Abstract 1343: Rheumatoid Arthritis, Interstitial Lung Disease, Mortality, and Anti-TNF Therapy: Results from the BSR Biologics Register (BSRBR)
Authors:
W. G. Dixon, K. D. Watson, M. Lunt, K. L. Hyrich
Background:
There are a variety of pulmonary manifestations associated with RA, with clinical severity ranging from asymptomatic to life-threatening. Symptomatic RA-associated interstitial lung disease (ILD) is uncommon, but when present is associated with increased mortality. Whether RA patients with ILD who are treated with TNF inhibitors are at an increased risk of mortality compared those not treated with these agents has not been investigated.
Methods
The aims of this investigation were to estimate the impact of symptomatic RA-associated ILD on mortality and to explore whether TNF inhibitor exposure is associated with an increase in mortality. Subjects were RA patients participating in the BSR Biologics Register compared to a group of RA patients with active disease receiving non-biologic DMARDs. Cause of death was identified using ICD.10 codes up to October 31, 2006 from the United Kingdom Office of National Statistics. The prevalence and mortality from baseline physician-reported ILD and the association with treatment was explored.
Results
There were 9,847 TNF inhibitor treated patient compared to 2,906 non-TNF inhibitor treated patients. The mean age of TNF inhibitor treated patients was lower than non-TNF inhibitor treated patients (68 ± 10 vs. 62 ± 11, respectively). RA-associated ILD was reported at baseline in 337 patients, 55 (1.9%) of the non-TNF inhibitor group and 282 (2.9%) of the TNF inhibitor treated group. The odds of baseline ILD was 3.3-fold greater in patients with extra-articular manifestations of RA than those without (95% CI 2.7 – 4.2), 2-fold greater in those with rheumatoid factor (RF) seropositivity (95% CI 1.5 – 2.5), and higher in smokers. After adjusting for age, gender, RF, extra-articular disease, and smoking, the risk of death was 2.73 times greater in patients with RA-ILD compared to those without (95% CI 2.02 – 3.69).
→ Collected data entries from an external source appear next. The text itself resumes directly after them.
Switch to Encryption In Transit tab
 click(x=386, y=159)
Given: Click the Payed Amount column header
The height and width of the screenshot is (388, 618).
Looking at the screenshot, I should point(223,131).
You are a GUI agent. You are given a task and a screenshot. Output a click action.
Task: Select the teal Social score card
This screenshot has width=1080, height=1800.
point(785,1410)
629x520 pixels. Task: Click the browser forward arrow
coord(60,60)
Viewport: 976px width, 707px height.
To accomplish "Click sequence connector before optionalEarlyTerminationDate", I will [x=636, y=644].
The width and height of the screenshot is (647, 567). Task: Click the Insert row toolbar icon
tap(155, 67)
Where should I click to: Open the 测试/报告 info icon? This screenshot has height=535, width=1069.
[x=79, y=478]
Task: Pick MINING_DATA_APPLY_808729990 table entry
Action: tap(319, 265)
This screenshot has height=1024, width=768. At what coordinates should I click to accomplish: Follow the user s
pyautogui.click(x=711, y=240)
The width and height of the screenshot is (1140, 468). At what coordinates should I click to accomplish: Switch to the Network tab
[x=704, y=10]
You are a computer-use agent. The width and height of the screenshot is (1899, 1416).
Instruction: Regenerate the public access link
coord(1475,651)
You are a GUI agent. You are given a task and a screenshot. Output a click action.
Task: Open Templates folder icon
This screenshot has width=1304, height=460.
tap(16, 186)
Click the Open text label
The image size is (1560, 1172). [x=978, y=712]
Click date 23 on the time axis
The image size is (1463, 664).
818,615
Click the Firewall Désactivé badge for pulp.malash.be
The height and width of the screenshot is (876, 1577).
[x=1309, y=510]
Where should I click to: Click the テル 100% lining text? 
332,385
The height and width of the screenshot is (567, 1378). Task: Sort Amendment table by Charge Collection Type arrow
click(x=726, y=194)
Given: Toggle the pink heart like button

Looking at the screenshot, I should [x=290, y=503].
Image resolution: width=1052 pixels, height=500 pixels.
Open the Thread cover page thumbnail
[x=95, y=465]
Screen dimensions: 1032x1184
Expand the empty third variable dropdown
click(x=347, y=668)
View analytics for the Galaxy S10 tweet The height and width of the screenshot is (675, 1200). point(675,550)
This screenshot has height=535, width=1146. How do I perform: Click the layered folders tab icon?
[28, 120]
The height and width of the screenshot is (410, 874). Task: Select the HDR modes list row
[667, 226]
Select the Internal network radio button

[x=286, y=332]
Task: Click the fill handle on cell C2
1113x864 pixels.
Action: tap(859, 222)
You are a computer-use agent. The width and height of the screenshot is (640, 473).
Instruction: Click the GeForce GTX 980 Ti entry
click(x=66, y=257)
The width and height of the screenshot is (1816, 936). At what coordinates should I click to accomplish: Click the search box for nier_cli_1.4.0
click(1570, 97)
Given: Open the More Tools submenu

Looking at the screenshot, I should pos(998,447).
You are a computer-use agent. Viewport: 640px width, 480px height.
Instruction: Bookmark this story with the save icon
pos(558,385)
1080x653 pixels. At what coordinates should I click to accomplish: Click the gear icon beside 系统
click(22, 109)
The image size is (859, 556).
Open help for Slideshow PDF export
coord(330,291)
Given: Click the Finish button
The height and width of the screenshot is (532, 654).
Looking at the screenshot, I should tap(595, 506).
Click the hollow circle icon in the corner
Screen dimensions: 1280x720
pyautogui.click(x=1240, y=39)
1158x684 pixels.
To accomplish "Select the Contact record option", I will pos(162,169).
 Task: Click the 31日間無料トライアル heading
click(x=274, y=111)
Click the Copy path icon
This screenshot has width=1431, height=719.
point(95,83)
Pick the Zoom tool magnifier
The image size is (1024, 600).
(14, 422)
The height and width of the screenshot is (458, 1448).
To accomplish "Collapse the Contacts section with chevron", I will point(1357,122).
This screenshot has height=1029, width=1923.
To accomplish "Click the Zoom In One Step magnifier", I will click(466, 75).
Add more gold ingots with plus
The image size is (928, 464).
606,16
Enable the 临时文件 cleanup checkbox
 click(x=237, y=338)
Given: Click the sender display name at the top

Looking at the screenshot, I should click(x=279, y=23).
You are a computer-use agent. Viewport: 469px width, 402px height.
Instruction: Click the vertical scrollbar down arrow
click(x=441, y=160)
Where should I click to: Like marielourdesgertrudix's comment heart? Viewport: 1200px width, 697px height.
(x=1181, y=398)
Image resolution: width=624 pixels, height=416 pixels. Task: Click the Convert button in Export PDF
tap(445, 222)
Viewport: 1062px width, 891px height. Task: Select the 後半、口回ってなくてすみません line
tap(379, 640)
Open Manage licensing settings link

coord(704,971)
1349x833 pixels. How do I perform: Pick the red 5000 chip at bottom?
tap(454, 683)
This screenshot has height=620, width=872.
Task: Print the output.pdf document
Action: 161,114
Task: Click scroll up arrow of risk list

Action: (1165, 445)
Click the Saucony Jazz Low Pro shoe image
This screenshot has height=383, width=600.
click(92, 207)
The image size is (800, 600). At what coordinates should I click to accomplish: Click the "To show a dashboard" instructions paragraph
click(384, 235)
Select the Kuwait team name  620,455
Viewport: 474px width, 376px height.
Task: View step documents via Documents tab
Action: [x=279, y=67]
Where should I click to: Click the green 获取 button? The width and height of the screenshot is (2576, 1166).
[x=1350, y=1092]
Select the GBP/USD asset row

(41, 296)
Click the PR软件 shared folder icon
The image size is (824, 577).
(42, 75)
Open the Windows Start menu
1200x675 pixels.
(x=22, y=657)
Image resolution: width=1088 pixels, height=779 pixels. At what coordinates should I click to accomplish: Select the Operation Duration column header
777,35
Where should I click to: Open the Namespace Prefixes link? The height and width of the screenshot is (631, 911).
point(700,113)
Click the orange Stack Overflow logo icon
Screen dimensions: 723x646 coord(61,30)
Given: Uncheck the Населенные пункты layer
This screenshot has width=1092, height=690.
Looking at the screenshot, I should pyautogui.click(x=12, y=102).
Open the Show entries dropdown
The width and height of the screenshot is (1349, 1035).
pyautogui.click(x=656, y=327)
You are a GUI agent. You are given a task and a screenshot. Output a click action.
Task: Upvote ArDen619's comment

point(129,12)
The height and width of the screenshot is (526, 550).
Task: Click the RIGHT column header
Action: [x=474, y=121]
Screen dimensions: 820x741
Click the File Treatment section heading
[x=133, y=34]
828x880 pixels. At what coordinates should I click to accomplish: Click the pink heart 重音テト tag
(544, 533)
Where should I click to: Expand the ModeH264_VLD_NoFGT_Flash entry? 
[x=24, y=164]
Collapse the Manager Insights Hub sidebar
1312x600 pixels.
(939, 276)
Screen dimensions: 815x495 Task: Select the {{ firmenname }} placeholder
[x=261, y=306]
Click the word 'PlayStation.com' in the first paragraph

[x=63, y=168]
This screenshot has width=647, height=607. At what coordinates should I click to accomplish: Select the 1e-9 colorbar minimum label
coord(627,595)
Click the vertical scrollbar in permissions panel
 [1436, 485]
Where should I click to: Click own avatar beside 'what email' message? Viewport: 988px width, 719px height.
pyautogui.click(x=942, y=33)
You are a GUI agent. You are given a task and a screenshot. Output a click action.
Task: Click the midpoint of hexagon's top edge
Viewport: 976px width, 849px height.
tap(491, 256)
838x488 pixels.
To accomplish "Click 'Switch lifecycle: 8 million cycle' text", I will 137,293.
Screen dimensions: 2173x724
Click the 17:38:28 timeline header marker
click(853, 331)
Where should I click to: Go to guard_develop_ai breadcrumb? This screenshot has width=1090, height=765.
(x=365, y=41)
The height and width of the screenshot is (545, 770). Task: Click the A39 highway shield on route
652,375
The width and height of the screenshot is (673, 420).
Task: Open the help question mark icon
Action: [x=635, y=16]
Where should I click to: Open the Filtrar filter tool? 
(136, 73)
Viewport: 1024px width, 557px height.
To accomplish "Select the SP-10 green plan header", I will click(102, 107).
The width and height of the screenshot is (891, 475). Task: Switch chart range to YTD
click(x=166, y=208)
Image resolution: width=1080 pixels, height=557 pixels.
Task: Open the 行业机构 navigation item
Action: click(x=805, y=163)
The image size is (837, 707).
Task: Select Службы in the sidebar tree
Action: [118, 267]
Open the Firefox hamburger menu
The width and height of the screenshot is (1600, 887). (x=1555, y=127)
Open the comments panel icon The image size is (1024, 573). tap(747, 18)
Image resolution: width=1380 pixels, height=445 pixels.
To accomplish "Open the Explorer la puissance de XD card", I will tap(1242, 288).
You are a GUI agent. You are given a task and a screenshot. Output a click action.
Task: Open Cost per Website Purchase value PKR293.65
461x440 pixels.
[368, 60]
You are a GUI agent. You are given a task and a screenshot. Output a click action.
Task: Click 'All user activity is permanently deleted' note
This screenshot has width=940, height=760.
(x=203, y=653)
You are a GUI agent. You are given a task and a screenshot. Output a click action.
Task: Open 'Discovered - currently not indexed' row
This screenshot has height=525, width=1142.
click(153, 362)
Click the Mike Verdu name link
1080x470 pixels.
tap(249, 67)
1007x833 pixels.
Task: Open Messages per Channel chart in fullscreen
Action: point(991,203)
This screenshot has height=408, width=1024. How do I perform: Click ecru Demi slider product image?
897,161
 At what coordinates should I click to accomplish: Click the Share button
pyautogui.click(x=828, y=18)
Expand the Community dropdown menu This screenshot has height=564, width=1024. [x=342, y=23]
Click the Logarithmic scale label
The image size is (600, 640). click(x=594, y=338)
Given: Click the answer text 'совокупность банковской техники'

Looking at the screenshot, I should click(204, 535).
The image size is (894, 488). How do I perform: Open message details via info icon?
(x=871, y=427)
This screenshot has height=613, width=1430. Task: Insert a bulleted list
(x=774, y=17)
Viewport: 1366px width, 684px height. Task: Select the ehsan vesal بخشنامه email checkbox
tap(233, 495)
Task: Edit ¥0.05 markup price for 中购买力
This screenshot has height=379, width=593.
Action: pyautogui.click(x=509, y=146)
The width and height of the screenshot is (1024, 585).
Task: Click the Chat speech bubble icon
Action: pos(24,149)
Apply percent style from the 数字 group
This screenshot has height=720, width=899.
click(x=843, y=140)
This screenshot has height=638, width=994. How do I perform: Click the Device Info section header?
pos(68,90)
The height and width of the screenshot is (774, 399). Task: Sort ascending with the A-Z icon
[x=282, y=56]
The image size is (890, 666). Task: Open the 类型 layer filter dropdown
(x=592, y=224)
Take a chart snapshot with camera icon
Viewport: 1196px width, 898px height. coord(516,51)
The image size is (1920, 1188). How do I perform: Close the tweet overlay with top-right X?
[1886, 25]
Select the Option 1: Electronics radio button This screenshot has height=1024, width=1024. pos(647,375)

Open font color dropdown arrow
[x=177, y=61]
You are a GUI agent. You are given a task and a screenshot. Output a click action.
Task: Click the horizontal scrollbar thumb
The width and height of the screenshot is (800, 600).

There were four deaths among the 55 non-TNF inhibitor treated RA-ILD patients (7.3%) over a median follow-up time of 1.1 years and 49 deaths among the 282 TNF inhibitor treated RA-ILD patients (17.4%) over a median follow-up time of 2.63 years. RA-ILD was listed as the cause of death in 12 (4.3%) of the TNF inhibitor treated RA-ILD deaths, but none of the non-TNF inhibitor treated RA-ILD deaths. Considering follow-up time and censoring, the risk of overall mortality was 2.11 times greater in RA-ILD patients treated with TNF inhibitors vs. RA-ILD patients receiving non-TNF inhibitor DMARDs, after adjusting for age and gender.
Conclusions
Mortality is increased in RA-ILD patients, and may be disproportionately higher in TNF inhibitor patients with ILD. These findings suggest that TNF inhibitor use could increase the risk of mortality in patients with RA-associated ILD.
Editorial Comment
These data confirm that symptomatic RA-associated ILD is associated with an alarmingly high mortality rate (approximately 15% of the affected patients in about 2 years of follow-up) and are largely convincing that TNF inhibitors may contribute to mortality in RA-ILD patients. The mechanism of this increase in mortality related to TNF inhibition is not immediately clear from this data. Possible contributors include increased risk of pulmonary infection or even a direct detrimental effect of TNF inhibition on the damaged pulmonary parenchyma. Issues of selection may also explain some of the difference, as the reasons practitioners chose to use TNF inhibitors in RA-ILD patients may be related in some way to their overall mortality risk. Accounting for these decisions in some way, which is difficult to do in a study of this type, would address the issue of selection bias, particularly since a randomized trial of TNF inhibitors in RA-ILD patients is unlikely to be conducted.